Nominee Biographical Notes
-
Patricia A. Shaw (Ph.D. University of Toronto 1976,
Director, First Nations Languages Program, University of British Columbia)
- A member of SSILA since its inception, Shaw’s linguistic
research has been devoted both to the documentation and revitalization
of several critically endangered North American languages and to
elucidation of the insights that the intricate structure of these
languages contribute to linguistic theory. Her publications draw on
extensive fieldwork with Siouan (Dakota, Assiniboine, Stoney), Salish
(hən’q’ əmin’əm’,
St’at’imcets Lillooet, Nɬeʔkepmxcin
Thompson. Sliammon), Wakashan (Nuuchahnulth, Kwak’wala,
Haisla), Tsimsihan (Nisqa’a), and Athapaskan (Tahltan,
Chilcotin). Since founding the UBC First Nations Languages program in
1997 as an integrated model of research, curriculum development, and
post-secondary language teaching, she has worked in close
collaboration with Aboriginal communities in multigenerational
capacity-building for endangered language revitalization. She was the
Director of the Aboriginal Languages and Literacy Institute at UBC in
2006 (http://alli.arts.ubc.ca), and has been an invited professor at
LSA Summer Institutes (UCSC 1991, Berkeley 2009), the University of
Graz (2003), and the UCSB InField Institute (2008). She is the Editor
of the UBC Press First Nations Languages Series.
- Frank R. Trechsel (Ph.D., Univ. of Texas at Austin)

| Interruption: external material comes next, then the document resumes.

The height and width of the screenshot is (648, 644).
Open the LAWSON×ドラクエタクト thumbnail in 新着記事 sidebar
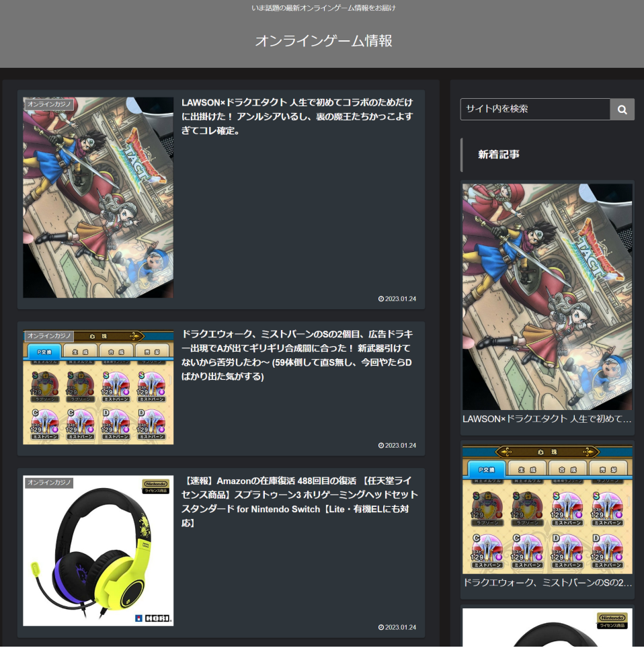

- Professor of Linguistics at Ball State University. His interests include case and
agreement marking systems (particularly ergative system) and
grammatical relations and relation-changing rules. He has worked on a
number of different languages and language families, including
Muskogean (Koasati, Choctaw), Mayan (Kiché, Jakaltek, Tzotzil),
Tanoan (Southern Tiwa), and Totonacan (Totonac, Tepehua). His most
recent publications include "Reciprocal /laa-/ in Totonacan" (IJAL,
2003) and "Symmetrical Objects in Misantla Totonac" (IJAL, 2008), both
co-authored with Carolyn J. MacKay.
- Doris Payne
- has been associated with the University of Oregon since
1985, and is an international consultant with SIL International. Her
work has focused on morphology, syntax (e.g. constituent order,
argument structure, noun classification), lexical semantics, and
discourse. She has done original field work in Peru on Yagua
(Peba-Yaguan), in Venezuela on Panare (Cariban); and in Kenya with
Nilotic languages. She has (especially collaborative) experience with
other languages from South America, East Africa, Austronesia, and
Asia. She has (co-)lead workshops and seminars in Argentina, Mexico,
Kenya, the Philippines, Thailand, China, Nigeria, and British
Colombia, focusing on grammatical description and discourse analysis
in minority languages. Her grants have included funding for the
development of electronic databases for tone and syntactic analysis,
lexicography, and text collections.
- Timothy Montler
-
Distinguished Research Professor in the Linguistics
and Technical Communication Department at the University of North
Texas. He has worked in Salishan linguistics since 1977. His 1984
University of Hawaii dissertation was a sketch of the Saanich dialect
of Northern Straits. He has also done field work and published on
Alabama, a Muskogean language. Since 1992 he has been working closely
with the Klallam (Salishan) tribes of Washington to help their
language revitalization project. He is currently working on a
dictionary and electronic archive of the Klallam language.